DONT Contact me for more help.*serious* 

Good Luck! 

[Edited to Say]: Well, there isnt anything wrong in discussing about hacking. To learn security, you've to learn hacking first. There're a lot of Security Websites with Hacking Tools and Tutorials. I'm sure this post should'nt be a problem.


----------



## GNUrag (Aug 31, 2004)

openXS said:
			
		

> Ofcourse, you might not want to hack a commercial and legit website and get imprisoned.


Do you , mean * hacking * or * cracking * anyway ??? Ankit has repeatedly emphasised about this point in his book....


----------



## mariner (Aug 31, 2004)

ya thats what he says in the preface distinguishing the hackers from the crackers.

btw his other book network security  a hackers perspective is not bad either


----------



## GNUrag (Aug 31, 2004)

But even then, I dont think his first book is all that great... It contains many pages of source codes that he has just copy pasted... But his second book is much better and seems updated...


----------



## Hexus (Aug 31, 2004)

Just to make it more simple...

*Hacking*

Illegal access to a computer carried out for malevolent or fraudulent purposes or just for fun.

*Cracking*

The act of breaking into a computer system; what a cracker does.

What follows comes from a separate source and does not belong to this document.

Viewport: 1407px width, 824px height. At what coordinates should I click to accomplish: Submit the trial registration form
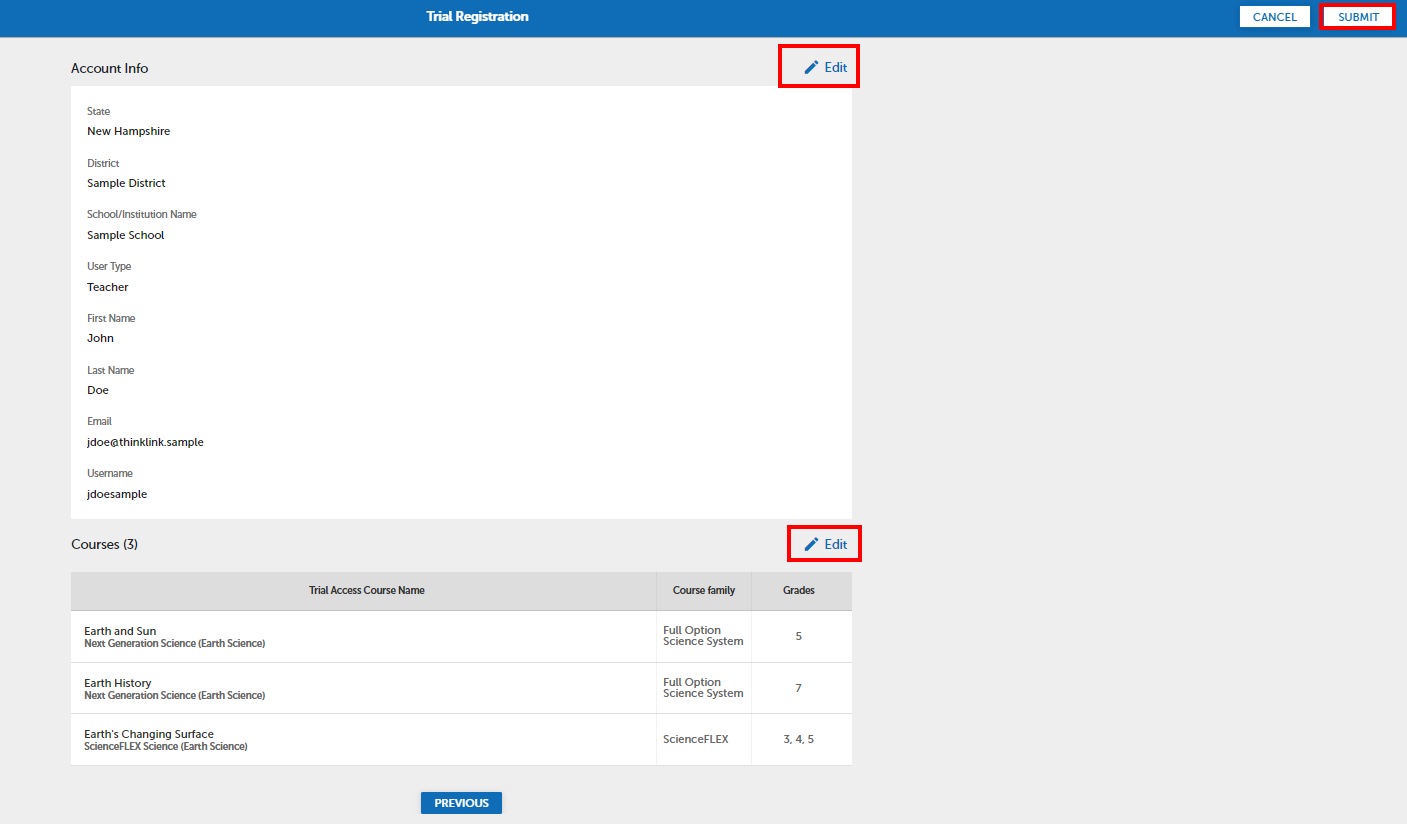click(1357, 16)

Contrary to widespread myth, this does not usually involve some mysterious leap of hackerly brilliance, but rather persistence and the dogged repetition of a handful of fairly well-known tricks that exploit common weaknesses in the security of target systems. Accordingly, most crackers are only mediocre hackers.

*Cracker*
One who breaks security on a system. Coined ca. 1985 by hackers in defense against journalistic misuse of hacker (q.v., sense 8). An earlier attempt to establish `worm' in this sense around 1981-82 on Usenet was largely a failure.
Use of both these neologisms reflects a strong revulsion against the theft and vandalism perpetrated by cracking rings. While it is expected that any real hacker will have done some playful cracking and knows many of the basic techniques, anyone past larval stage is expected to have outgrown the desire to do so except for immediate, benign, practical reasons (for example, if it's necessary to get around some security in order to get some work done).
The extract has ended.